Хохловы–старшие были из того самого поколения, которое хорошей музыкой называло рок и металл. Они были заядлыми меломанами и слушали музыку всех времен и народов. Саша с малолетства впитал квинтэссенцию мировой музыки — в доме Хохловых тишина царила только по ночам. Он отдавал предпочтение классической музыке, а так же классикам русского рока типа ДДТ и Наутилуса, но мог слушать практически любую музыку, лояльно вынося вкусы всех своих друзей. (О времена, о нравы! У нашего поколения и телефон–то первый появился годам к десяти, а эти… Впрочем, я ничего не говорю о том, в каком году жил Саша. А то, что с каждым поколением дети быстрее перестают быть детьми, тоже возможно.)
В класс вошел еще один мальчик. Он направился прямо к Сашиной парте:
— Привет. Я Максим, — и по–взрослому протянул руку для пожатия.
— Саша.
— Я сяду?
— Как хочешь. — Максим хотел.
— Что слушаешь?
— Ты вряд ли узнаешь. — Саша показал экран плеера: «Олесь из Любоистока — Сквозь суету».
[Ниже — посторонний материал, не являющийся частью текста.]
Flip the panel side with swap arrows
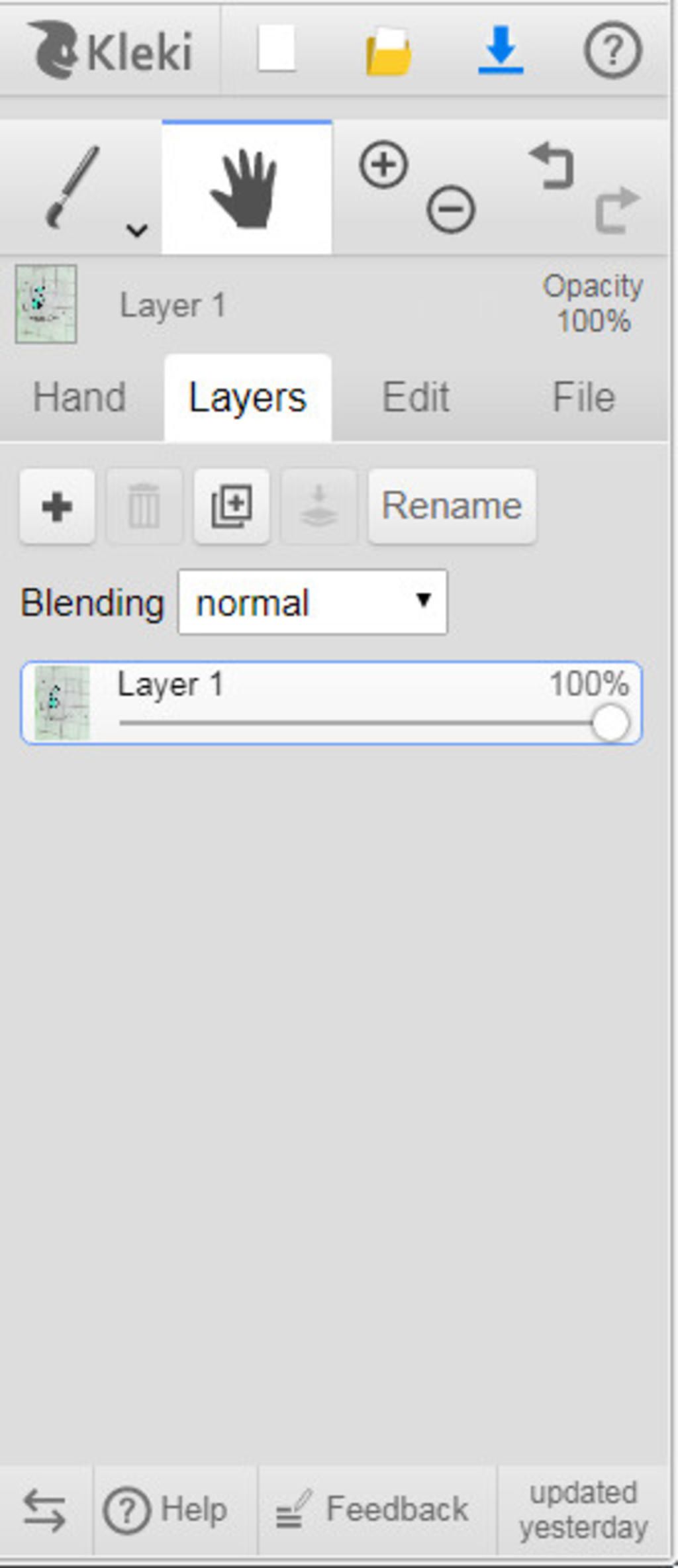This screenshot has width=678, height=1568. (x=44, y=1510)
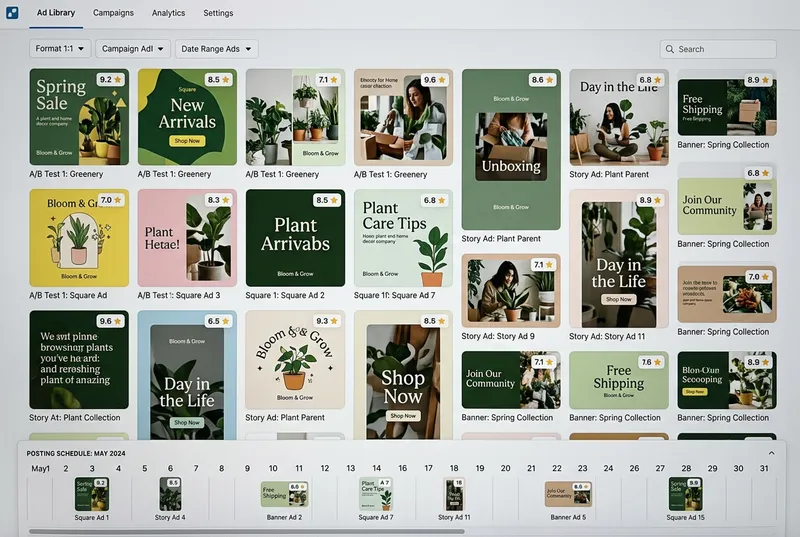
Task: Go to the Settings tab
Action: 218,13
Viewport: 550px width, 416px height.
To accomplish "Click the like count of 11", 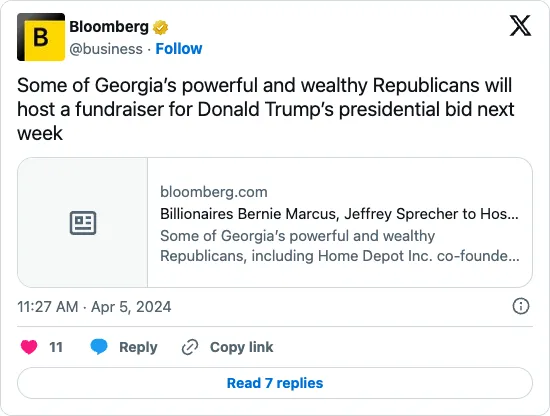I will click(x=56, y=347).
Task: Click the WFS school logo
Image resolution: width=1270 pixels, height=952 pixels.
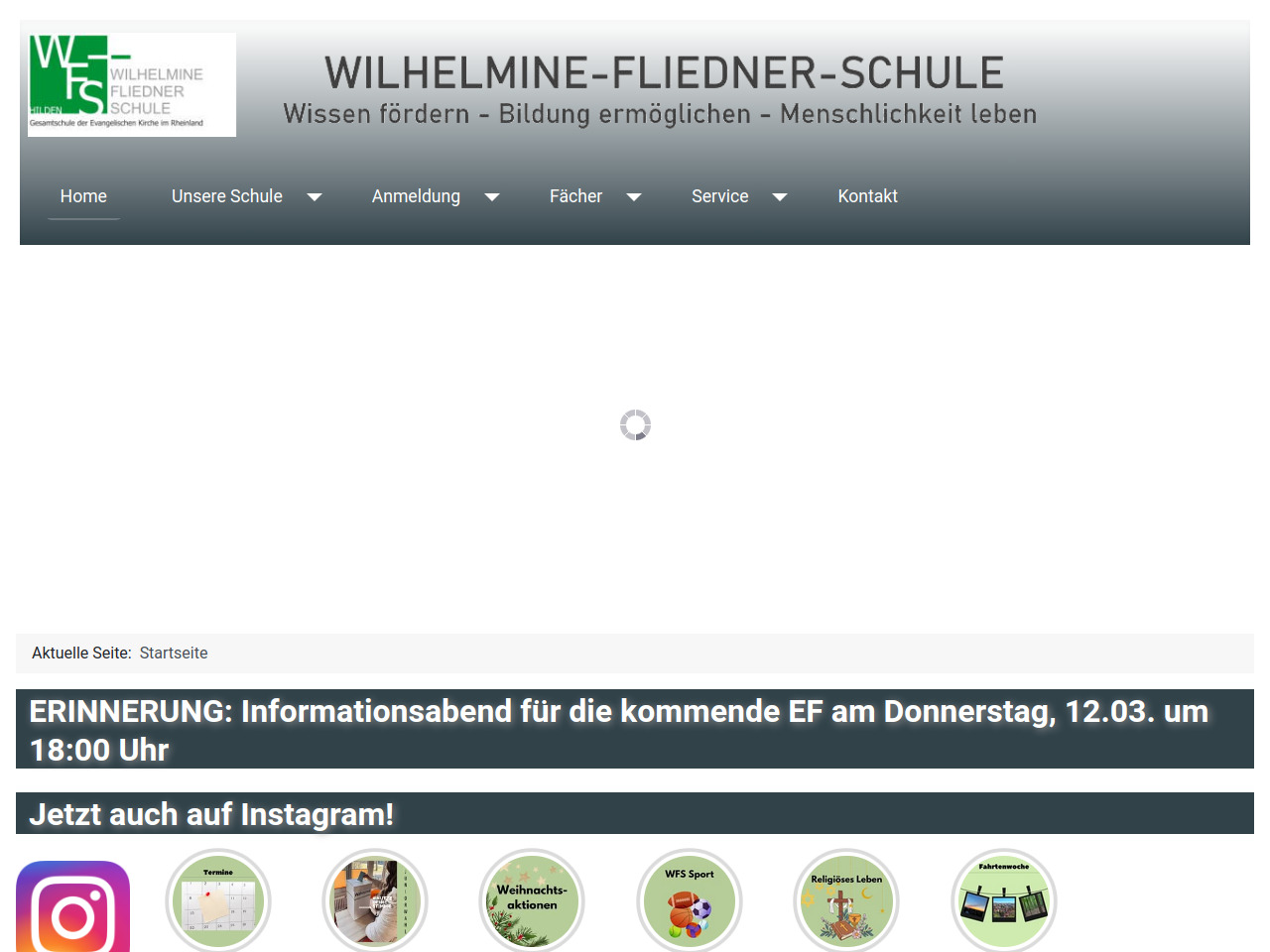Action: click(132, 85)

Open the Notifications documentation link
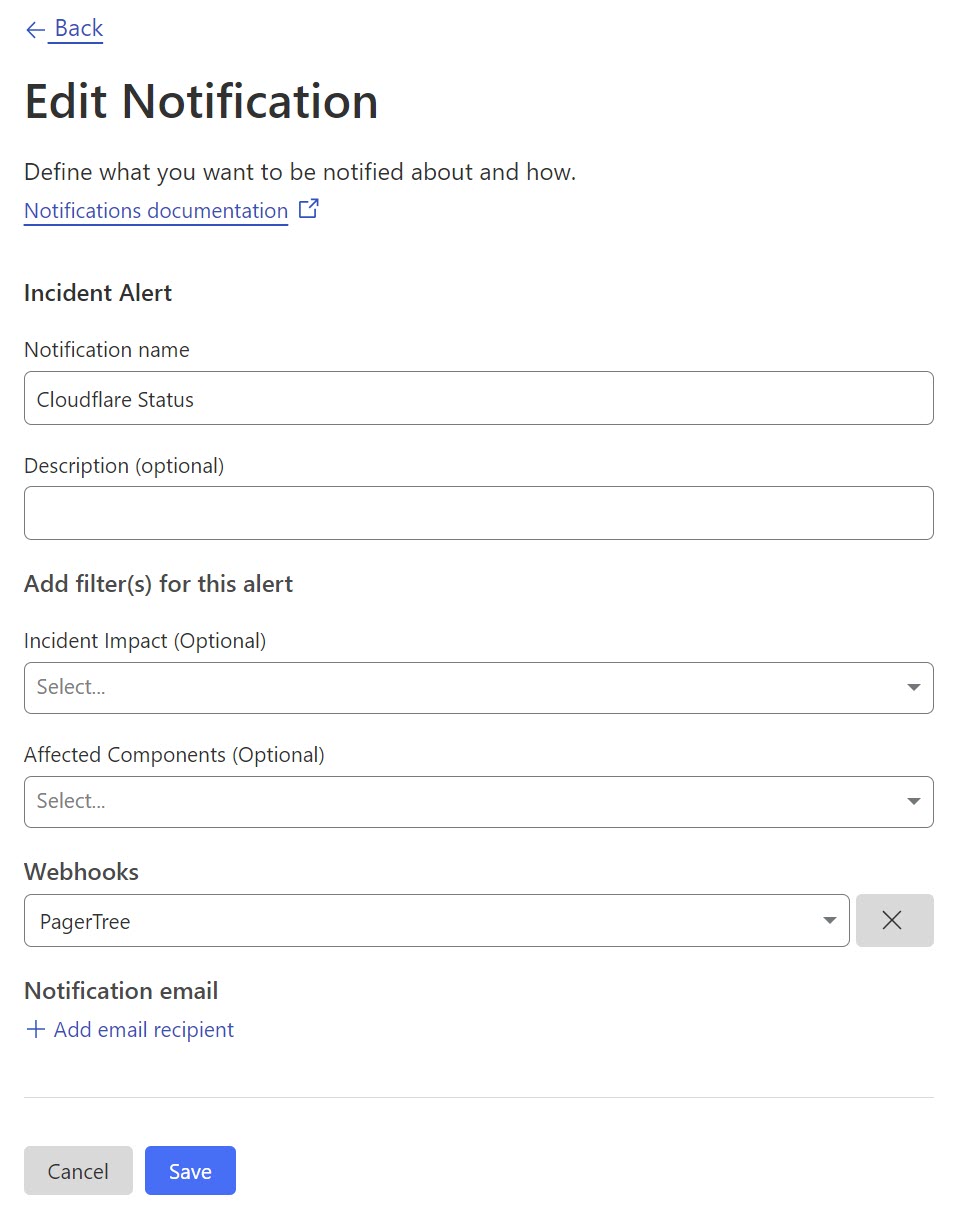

— Узнаю, отчего же. Моя мама иногда слушает.
— Типа я люблю музыку, которая уже отжила? — привычно развил тему Саша.
— Я этого не говорил. Если бы она уже отжила, ее бы никто не слушал. А современное слушать — это еще искать хорошо надо. Много любительского, однотипного и конкретной ерунды, которую невесть как протолкнули в эфир. Извини, я нечаянно папу процитировал. О, тебя тоже к книгам приохотили? — обрадовался он, заметив на парте Сашину книгу. Об умении читать не спрашивал: в эпоху всевозможных сообщений речь письменная сравнялась по необходимости с устной, и если в школе еще учили читать, то это была скорее дань традиции или лень Министерства образования, которое так нелестно поминают как ученики, так и учителя.
— Меня много чему учили… — глубокомысленно ответил Саша, начиная уставать от этой светской беседы.
— Вундеркинд типа?
— Ага.
***Где–то через полгода «взрослой» жизни Саша понял, что нельзя все–таки человеку работать, как часы, каждый день по минутам. Сначала это выражалось в нежелании куда–нибудь идти и что–то делать, в тоске по кому–то взрослому, даже чуть не прорезалось совсем раннее еще ожидание любви. Признаки депрессии налицо. Рецепт, к которому интуитивно приходит каждый человек, — сменить обстановку, стиль жизни, добавить чего–то нового.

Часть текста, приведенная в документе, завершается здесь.